明治二年の正月を高行は新政府の刑法官判事として迎え、以来明治七年に至る司法官僚の道を歩みはじめた、同年五月には官吏公選の投票によって刑法官副知事に選任され、七月に官制改革が実施されると刑部大輔に任ぜられた。翌三年二月には参議に任ぜられたが、刑律取調のことは従来通り主管せしめられ、十月には刑部省御用掛兼帯を命ぜられた。徴士として東京に赴任するに当って、高行は高知藩から馬廻の格式と七〇石の家禄をうけ、物頭格として藩政に与ることになったが、二年二月には官爵・役領知ともに本に復された。八月には参政加役に任ぜられ役領知三三〇石を給され、さらに十二月には禄制改革により第三等官少参事に任ぜられ、二等士族上席(月俸一〇石)として永世五〇石の加禄を賞与されたが、翌三年七月、少参事を免ぜられ、月俸も除かれて、中央官僚として専任することになった。
明治二、三年は、新政府が当面する内外政の諸施策に追われながら、新たな権力機構を創出していく過程であった。その中心課題は中央集権、すなわち二年一月の薩長土肥四藩主の版籍奉還上奏から四年七月の廃藩置県にいたる藩制の解体であり、新政府はこれに対するさまざまな逆流を切り抜けねばならなかった。
本冊には、高行が司法官僚ならびに参議として関与したところの、二年一月の横井小楠暗殺、九月の大村益次郎遭難、十二月の山口藩脱隊騒動、三年四月の雲井竜雄陰謀発覚、十一月の山口藩脱走隊士の煽動による日田県農民暴動等の逆流への対処、および同年十二月の新律綱領制定等新政確立に関する諸史料を収録している。
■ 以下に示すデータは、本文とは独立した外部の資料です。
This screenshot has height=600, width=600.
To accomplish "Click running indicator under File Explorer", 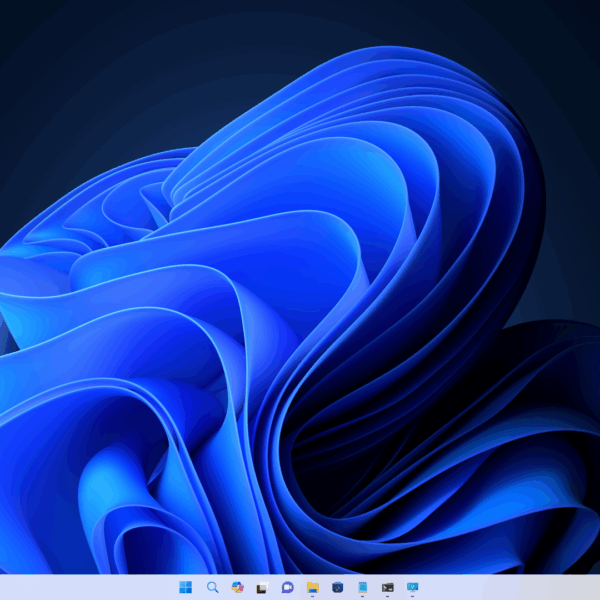I will click(x=312, y=596).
また新政府と高知藩の要職を兼ねた高行にあてた三条・岩倉・嵯峨・徳大寺、松平慶永・池田章政、大久保・大隈・大木・副島・広沢等新政府諸顕職、板垣・後藤等高知藩諸重役の書簡多数を収録していること、とくに岩倉の耳目を斎藤利行(高知藩士族、三年二月刑部大輔、五月参議)とともにつとめたことから、この間の事情を示す岩倉卿と利行の書簡を収めていることが注目される。
本冊の刊行は、「明治百年記念」臨時事業費によるものである。